With nearly 200,000 cases of diarrheal disease reported as of mid-May in Zimbabwe’s capital of Harare and surrounding areas, which have resulted in some 200 deaths, health officials are looking at sources like lack of potable water and a plethora of street food vendors.
According to the Zimbabwe news source, News Day, a recent weekly disease surveillance report from the Ministry of Health for the week ending May 17, indicated there were 9,985 cases of diarrhea reported in that week and six deaths.
In addition to the problem with diarrheal diseases, typhoid fever cases are also flourishing in the capital. For the week ending May 17, there were 36 new suspected cases of typhoid, and 33 of those were in Harare with the remaining from Nyanga district.
Since the beginning of the year there has been 301 confirmed typhoid and 559 suspected cases.
Health officials are advising the public to exercise restraint and not buy food from the street because no one knows how it is prepared or if it is under the required conditions.

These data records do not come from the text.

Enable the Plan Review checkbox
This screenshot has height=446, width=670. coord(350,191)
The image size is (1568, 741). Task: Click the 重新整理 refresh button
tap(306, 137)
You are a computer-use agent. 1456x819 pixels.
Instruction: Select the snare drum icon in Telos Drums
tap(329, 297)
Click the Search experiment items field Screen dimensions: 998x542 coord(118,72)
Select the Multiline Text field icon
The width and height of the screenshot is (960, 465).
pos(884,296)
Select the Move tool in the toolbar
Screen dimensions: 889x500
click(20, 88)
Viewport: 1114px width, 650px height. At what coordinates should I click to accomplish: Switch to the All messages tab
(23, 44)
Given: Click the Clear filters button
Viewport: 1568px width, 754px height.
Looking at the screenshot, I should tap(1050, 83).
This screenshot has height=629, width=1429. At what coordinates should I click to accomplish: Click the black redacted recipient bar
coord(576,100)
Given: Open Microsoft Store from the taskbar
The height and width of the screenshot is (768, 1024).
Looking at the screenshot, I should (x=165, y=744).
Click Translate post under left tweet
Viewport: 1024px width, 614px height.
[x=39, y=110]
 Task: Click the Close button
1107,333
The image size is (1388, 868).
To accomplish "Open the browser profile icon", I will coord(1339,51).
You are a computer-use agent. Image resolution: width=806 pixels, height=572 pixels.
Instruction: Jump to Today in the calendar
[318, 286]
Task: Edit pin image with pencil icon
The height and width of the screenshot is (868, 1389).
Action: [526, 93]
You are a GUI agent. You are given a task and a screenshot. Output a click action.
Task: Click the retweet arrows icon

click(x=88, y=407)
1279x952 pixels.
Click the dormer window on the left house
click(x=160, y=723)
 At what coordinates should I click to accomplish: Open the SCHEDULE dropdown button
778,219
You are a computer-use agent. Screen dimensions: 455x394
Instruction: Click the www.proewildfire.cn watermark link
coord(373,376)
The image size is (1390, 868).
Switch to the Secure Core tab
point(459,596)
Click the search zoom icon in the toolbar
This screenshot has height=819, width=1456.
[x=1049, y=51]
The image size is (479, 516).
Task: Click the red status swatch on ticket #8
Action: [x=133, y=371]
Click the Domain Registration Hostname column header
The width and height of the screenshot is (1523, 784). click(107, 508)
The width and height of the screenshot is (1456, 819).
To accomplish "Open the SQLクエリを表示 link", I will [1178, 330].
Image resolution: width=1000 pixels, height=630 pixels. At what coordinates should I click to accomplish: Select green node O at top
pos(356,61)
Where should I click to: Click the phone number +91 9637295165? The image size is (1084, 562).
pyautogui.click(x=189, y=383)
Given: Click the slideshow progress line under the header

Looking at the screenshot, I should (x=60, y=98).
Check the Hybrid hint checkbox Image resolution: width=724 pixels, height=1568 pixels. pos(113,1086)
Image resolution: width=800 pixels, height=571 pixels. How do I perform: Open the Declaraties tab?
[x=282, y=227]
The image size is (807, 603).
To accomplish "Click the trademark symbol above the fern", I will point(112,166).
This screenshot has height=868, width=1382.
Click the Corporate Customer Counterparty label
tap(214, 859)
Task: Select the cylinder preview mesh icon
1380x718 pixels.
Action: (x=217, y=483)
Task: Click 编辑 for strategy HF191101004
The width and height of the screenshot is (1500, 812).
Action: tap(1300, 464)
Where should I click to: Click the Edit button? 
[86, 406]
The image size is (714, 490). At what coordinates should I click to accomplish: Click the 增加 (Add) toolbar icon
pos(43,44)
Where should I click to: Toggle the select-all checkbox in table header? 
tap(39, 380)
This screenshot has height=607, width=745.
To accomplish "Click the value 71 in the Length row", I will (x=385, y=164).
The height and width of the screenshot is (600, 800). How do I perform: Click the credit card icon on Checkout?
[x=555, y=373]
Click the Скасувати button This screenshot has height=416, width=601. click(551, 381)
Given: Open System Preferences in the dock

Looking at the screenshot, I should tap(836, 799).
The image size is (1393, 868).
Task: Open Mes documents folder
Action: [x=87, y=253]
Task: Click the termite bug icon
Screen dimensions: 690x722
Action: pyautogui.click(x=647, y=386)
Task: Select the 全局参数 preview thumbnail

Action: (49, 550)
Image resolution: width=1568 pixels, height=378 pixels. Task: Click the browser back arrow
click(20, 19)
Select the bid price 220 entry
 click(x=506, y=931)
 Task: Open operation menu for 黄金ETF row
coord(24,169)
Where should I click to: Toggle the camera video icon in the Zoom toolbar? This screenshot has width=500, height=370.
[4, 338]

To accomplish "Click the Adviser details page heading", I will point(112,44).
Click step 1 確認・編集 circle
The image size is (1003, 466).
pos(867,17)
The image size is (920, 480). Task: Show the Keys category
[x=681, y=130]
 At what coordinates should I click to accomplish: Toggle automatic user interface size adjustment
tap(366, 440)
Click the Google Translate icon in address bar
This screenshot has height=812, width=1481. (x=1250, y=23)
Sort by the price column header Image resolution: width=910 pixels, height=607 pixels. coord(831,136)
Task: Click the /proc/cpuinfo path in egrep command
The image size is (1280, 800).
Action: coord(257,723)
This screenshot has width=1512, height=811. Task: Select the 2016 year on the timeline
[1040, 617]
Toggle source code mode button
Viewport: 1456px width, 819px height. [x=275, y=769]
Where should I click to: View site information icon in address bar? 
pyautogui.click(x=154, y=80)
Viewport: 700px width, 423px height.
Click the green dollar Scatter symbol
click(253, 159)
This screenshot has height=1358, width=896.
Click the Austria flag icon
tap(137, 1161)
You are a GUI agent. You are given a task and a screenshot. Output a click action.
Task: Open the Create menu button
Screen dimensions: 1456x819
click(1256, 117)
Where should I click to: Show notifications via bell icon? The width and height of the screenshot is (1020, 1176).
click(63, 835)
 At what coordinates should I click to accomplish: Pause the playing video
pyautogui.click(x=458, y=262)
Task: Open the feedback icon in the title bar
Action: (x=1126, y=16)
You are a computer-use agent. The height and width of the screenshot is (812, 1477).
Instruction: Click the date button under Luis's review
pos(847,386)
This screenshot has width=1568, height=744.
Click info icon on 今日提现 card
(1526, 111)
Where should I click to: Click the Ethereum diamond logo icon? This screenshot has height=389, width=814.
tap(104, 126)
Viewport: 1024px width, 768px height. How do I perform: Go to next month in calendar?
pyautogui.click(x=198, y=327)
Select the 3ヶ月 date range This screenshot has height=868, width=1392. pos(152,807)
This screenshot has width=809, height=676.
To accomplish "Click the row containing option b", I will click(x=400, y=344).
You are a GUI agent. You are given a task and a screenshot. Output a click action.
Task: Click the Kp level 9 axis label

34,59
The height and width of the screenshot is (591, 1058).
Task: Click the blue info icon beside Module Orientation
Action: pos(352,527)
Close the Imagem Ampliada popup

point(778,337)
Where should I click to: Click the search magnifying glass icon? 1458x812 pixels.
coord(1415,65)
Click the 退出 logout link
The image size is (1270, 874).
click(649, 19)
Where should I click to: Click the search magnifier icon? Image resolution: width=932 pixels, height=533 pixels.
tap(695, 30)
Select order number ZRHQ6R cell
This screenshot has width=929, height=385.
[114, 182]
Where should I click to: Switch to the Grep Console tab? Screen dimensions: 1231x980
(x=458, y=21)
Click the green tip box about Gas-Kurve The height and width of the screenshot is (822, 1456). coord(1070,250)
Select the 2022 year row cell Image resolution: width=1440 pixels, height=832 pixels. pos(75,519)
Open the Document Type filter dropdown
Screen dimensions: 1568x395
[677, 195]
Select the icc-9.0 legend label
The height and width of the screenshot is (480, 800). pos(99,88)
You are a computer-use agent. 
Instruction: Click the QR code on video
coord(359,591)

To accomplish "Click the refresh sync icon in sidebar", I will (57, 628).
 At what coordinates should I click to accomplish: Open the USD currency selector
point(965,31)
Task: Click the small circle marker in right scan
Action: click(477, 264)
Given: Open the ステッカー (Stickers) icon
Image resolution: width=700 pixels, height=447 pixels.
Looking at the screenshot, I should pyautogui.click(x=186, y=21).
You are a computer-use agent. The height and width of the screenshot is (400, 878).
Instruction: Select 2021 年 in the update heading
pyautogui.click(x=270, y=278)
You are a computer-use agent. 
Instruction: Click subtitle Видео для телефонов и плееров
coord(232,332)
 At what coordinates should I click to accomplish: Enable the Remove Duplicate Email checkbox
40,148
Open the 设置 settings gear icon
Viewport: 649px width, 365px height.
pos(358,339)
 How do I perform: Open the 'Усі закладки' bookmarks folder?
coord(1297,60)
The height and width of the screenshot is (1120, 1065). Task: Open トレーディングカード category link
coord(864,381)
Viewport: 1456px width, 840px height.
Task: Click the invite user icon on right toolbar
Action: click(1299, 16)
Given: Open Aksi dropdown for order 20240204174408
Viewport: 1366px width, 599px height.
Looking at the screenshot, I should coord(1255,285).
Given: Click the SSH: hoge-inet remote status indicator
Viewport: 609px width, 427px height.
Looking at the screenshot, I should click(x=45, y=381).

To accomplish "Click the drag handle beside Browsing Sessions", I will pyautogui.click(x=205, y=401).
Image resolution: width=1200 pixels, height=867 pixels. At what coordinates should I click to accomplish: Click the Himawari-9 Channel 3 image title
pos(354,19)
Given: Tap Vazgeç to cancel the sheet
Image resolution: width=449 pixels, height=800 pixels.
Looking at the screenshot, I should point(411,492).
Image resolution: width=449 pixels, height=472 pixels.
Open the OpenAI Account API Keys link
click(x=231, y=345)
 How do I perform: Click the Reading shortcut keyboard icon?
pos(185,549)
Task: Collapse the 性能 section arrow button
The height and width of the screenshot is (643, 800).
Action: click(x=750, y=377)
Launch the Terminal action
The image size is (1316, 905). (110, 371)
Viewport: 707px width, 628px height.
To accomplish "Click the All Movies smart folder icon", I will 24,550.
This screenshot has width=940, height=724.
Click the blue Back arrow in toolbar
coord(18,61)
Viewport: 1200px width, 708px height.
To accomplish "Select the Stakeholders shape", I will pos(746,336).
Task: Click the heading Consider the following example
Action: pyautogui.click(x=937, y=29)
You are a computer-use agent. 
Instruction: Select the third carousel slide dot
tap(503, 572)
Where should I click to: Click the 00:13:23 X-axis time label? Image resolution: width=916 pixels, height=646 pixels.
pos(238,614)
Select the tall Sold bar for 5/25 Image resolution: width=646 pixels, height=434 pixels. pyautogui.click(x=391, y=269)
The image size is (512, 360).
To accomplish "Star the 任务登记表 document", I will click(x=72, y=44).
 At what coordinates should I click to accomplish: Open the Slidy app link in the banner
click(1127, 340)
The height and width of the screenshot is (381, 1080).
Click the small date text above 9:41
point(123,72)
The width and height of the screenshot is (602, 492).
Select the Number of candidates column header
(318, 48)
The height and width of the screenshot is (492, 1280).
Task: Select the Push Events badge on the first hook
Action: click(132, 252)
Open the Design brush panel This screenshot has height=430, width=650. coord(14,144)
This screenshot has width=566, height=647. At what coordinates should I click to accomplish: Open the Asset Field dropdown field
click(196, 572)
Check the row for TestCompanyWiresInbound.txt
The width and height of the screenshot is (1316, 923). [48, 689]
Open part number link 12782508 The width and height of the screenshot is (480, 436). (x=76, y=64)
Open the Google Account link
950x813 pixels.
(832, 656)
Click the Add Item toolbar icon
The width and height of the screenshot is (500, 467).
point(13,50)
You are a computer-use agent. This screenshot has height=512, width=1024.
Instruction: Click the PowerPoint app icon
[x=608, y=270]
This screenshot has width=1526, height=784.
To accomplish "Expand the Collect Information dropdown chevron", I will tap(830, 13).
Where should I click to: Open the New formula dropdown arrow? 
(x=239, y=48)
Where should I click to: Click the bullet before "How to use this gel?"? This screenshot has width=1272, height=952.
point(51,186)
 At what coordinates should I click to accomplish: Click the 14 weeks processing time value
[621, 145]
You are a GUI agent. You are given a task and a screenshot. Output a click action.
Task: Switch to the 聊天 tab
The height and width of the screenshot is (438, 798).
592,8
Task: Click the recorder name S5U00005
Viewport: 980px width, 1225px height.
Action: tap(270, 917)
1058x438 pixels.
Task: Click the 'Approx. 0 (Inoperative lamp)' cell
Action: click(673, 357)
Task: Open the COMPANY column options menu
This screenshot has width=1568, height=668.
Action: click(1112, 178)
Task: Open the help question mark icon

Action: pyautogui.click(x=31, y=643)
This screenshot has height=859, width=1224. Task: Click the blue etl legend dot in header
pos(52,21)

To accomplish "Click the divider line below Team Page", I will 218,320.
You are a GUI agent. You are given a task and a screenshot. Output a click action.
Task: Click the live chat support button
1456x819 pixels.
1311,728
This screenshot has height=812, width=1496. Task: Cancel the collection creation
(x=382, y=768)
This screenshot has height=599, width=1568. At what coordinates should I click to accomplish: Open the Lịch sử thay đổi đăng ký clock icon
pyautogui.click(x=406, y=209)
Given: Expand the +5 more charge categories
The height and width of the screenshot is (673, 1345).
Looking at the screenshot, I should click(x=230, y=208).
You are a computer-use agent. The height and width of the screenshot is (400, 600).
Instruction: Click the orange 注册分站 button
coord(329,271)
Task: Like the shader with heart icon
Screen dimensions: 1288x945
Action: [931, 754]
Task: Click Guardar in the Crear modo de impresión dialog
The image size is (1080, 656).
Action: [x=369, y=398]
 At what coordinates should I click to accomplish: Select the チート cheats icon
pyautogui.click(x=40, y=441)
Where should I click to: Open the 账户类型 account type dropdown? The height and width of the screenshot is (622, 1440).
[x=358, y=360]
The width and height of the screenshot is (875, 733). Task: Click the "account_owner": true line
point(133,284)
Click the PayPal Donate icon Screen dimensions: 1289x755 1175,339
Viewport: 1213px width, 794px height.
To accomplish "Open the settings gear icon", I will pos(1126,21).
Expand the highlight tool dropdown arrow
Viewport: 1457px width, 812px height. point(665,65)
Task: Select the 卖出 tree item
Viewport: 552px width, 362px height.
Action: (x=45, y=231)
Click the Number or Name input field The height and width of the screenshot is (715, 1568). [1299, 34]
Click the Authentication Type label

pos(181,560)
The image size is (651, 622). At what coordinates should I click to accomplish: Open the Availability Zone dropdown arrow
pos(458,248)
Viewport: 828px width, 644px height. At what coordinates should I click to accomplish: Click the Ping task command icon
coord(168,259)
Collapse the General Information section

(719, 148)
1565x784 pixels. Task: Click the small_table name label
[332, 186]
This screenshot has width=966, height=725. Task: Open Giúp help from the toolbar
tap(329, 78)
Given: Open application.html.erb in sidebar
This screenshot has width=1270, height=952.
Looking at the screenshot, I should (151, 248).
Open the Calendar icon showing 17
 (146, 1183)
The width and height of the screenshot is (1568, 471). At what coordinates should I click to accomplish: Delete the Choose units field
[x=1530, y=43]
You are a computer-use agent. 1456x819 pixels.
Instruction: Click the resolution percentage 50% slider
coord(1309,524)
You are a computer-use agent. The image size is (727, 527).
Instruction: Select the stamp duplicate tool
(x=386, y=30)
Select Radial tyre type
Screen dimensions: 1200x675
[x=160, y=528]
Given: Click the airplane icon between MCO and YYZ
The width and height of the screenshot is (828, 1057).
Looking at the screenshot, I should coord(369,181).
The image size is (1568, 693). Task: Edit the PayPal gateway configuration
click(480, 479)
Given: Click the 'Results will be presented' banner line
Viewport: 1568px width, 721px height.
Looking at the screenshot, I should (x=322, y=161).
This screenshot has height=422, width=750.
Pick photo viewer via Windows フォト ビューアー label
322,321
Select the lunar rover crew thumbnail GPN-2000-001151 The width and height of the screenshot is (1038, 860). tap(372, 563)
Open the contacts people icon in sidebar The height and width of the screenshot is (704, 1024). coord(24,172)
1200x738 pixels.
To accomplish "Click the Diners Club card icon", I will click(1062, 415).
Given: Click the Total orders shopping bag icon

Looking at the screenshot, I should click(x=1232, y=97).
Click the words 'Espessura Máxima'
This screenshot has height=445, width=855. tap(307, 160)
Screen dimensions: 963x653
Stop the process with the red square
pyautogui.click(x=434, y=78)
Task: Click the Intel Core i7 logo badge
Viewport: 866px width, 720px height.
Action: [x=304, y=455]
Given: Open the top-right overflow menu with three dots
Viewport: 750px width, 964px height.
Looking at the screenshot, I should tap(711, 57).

Typhoid fever is a potentially life-threatening illness caused by the bacterium Salmonella typhi. Salmonella typhi lives only in humans. Persons with typhoid fever carry the bacteria in their bloodstream and intestinal tract. In addition, a small number of persons, called carriers, recover from typhoid fever but continue to carry the bacteria. Both ill persons and carriers shed S.typhi in their feces.
You can get typhoid fever if you eat food or drink beverages that have been handled by a person who is shedding S. typhi or if sewage contaminated with S. typhi bacteria gets into the water you use for drinking or washing food. Therefore, typhoid fever is more common in areas of the world where handwashing is less frequent and water is likely to be contaminated with sewage.
Typhoid fever can be successfully treated with appropriate antibiotics, and persons given antibioticsusually begin to feel better within 2 to 3 days.